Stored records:
===

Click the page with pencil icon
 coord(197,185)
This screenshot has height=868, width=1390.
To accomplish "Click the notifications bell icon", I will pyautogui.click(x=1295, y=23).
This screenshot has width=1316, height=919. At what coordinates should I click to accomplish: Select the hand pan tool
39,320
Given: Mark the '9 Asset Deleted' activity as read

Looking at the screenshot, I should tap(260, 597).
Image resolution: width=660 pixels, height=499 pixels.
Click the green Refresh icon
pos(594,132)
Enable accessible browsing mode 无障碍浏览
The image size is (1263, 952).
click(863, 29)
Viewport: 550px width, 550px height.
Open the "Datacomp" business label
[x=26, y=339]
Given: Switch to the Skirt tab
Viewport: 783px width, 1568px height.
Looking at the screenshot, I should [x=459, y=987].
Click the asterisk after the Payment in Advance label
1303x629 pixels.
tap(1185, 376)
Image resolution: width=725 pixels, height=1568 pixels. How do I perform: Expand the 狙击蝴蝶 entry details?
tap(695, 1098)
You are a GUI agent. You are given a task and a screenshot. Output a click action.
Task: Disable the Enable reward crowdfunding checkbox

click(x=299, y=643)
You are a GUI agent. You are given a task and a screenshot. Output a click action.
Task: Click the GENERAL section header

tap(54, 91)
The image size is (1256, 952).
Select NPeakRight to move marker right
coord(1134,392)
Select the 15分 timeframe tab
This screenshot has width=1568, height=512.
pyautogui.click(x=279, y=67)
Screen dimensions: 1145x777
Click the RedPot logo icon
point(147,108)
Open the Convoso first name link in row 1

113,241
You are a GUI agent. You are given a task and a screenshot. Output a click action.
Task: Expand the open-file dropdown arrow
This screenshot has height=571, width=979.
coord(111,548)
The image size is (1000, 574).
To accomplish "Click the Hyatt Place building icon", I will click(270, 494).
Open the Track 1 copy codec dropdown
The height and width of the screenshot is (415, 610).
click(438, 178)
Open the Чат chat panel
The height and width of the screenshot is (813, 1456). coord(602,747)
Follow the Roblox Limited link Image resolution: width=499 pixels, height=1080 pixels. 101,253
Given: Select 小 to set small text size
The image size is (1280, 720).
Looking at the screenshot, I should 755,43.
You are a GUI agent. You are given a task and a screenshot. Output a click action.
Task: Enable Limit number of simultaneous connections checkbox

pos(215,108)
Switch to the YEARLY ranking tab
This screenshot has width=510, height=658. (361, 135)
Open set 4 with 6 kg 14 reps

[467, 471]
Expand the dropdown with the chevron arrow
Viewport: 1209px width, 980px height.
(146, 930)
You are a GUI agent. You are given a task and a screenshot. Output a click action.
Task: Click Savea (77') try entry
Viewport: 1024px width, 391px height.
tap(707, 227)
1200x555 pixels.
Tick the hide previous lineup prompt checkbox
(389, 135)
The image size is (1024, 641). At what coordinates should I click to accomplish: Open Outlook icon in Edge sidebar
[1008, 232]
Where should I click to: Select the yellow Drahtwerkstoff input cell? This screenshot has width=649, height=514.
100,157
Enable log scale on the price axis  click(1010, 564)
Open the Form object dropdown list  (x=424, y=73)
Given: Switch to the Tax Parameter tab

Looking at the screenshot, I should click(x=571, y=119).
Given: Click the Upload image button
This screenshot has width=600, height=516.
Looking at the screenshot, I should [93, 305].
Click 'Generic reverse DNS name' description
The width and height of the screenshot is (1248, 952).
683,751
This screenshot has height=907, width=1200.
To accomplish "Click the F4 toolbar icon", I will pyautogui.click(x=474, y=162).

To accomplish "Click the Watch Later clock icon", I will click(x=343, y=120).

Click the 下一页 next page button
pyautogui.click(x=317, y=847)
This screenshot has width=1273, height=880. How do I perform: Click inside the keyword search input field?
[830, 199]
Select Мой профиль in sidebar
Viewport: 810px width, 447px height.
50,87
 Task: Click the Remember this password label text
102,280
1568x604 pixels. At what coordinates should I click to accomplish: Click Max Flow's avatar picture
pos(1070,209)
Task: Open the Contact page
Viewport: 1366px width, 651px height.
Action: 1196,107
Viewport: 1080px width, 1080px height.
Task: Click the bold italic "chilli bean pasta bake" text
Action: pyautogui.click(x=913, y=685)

===

=== TASK BRIEF ===
Exact repetition of every record is required.

=== EXPECTED ANSWER ===
Click the page with pencil icon
 coord(197,185)
This screenshot has height=868, width=1390.
To accomplish "Click the notifications bell icon", I will pyautogui.click(x=1295, y=23).
This screenshot has width=1316, height=919. At what coordinates should I click to accomplish: Select the hand pan tool
39,320
Given: Mark the '9 Asset Deleted' activity as read

Looking at the screenshot, I should tap(260, 597).
Image resolution: width=660 pixels, height=499 pixels.
Click the green Refresh icon
pos(594,132)
Enable accessible browsing mode 无障碍浏览
The image size is (1263, 952).
click(863, 29)
Viewport: 550px width, 550px height.
Open the "Datacomp" business label
[x=26, y=339]
Given: Switch to the Skirt tab
Viewport: 783px width, 1568px height.
Looking at the screenshot, I should [x=459, y=987].
Click the asterisk after the Payment in Advance label
1303x629 pixels.
tap(1185, 376)
Image resolution: width=725 pixels, height=1568 pixels. How do I perform: Expand the 狙击蝴蝶 entry details?
tap(695, 1098)
You are a GUI agent. You are given a task and a screenshot. Output a click action.
Task: Disable the Enable reward crowdfunding checkbox

click(x=299, y=643)
You are a GUI agent. You are given a task and a screenshot. Output a click action.
Task: Click the GENERAL section header

tap(54, 91)
The image size is (1256, 952).
Select NPeakRight to move marker right
coord(1134,392)
Select the 15分 timeframe tab
This screenshot has width=1568, height=512.
pyautogui.click(x=279, y=67)
Screen dimensions: 1145x777
Click the RedPot logo icon
point(147,108)
Open the Convoso first name link in row 1

113,241
You are a GUI agent. You are given a task and a screenshot. Output a click action.
Task: Expand the open-file dropdown arrow
This screenshot has height=571, width=979.
coord(111,548)
The image size is (1000, 574).
To accomplish "Click the Hyatt Place building icon", I will click(270, 494).
Open the Track 1 copy codec dropdown
The height and width of the screenshot is (415, 610).
click(438, 178)
Open the Чат chat panel
The height and width of the screenshot is (813, 1456). coord(602,747)
Follow the Roblox Limited link Image resolution: width=499 pixels, height=1080 pixels. 101,253
Given: Select 小 to set small text size
The image size is (1280, 720).
Looking at the screenshot, I should 755,43.
You are a GUI agent. You are given a task and a screenshot. Output a click action.
Task: Enable Limit number of simultaneous connections checkbox

pos(215,108)
Switch to the YEARLY ranking tab
This screenshot has width=510, height=658. (361, 135)
Open set 4 with 6 kg 14 reps

[467, 471]
Expand the dropdown with the chevron arrow
Viewport: 1209px width, 980px height.
(146, 930)
You are a GUI agent. You are given a task and a screenshot. Output a click action.
Task: Click Savea (77') try entry
Viewport: 1024px width, 391px height.
tap(707, 227)
1200x555 pixels.
Tick the hide previous lineup prompt checkbox
(389, 135)
The image size is (1024, 641). At what coordinates should I click to accomplish: Open Outlook icon in Edge sidebar
[1008, 232]
Where should I click to: Select the yellow Drahtwerkstoff input cell? This screenshot has width=649, height=514.
100,157
Enable log scale on the price axis  click(1010, 564)
Open the Form object dropdown list  (x=424, y=73)
Given: Switch to the Tax Parameter tab

Looking at the screenshot, I should click(x=571, y=119).
Given: Click the Upload image button
This screenshot has width=600, height=516.
Looking at the screenshot, I should [93, 305].
Click 'Generic reverse DNS name' description
The width and height of the screenshot is (1248, 952).
683,751
This screenshot has height=907, width=1200.
To accomplish "Click the F4 toolbar icon", I will pyautogui.click(x=474, y=162).

To accomplish "Click the Watch Later clock icon", I will click(x=343, y=120).

Click the 下一页 next page button
pyautogui.click(x=317, y=847)
This screenshot has width=1273, height=880. How do I perform: Click inside the keyword search input field?
[830, 199]
Select Мой профиль in sidebar
Viewport: 810px width, 447px height.
50,87
 Task: Click the Remember this password label text
102,280
1568x604 pixels. At what coordinates should I click to accomplish: Click Max Flow's avatar picture
pos(1070,209)
Task: Open the Contact page
Viewport: 1366px width, 651px height.
Action: 1196,107
Viewport: 1080px width, 1080px height.
Task: Click the bold italic "chilli bean pasta bake" text
Action: pyautogui.click(x=913, y=685)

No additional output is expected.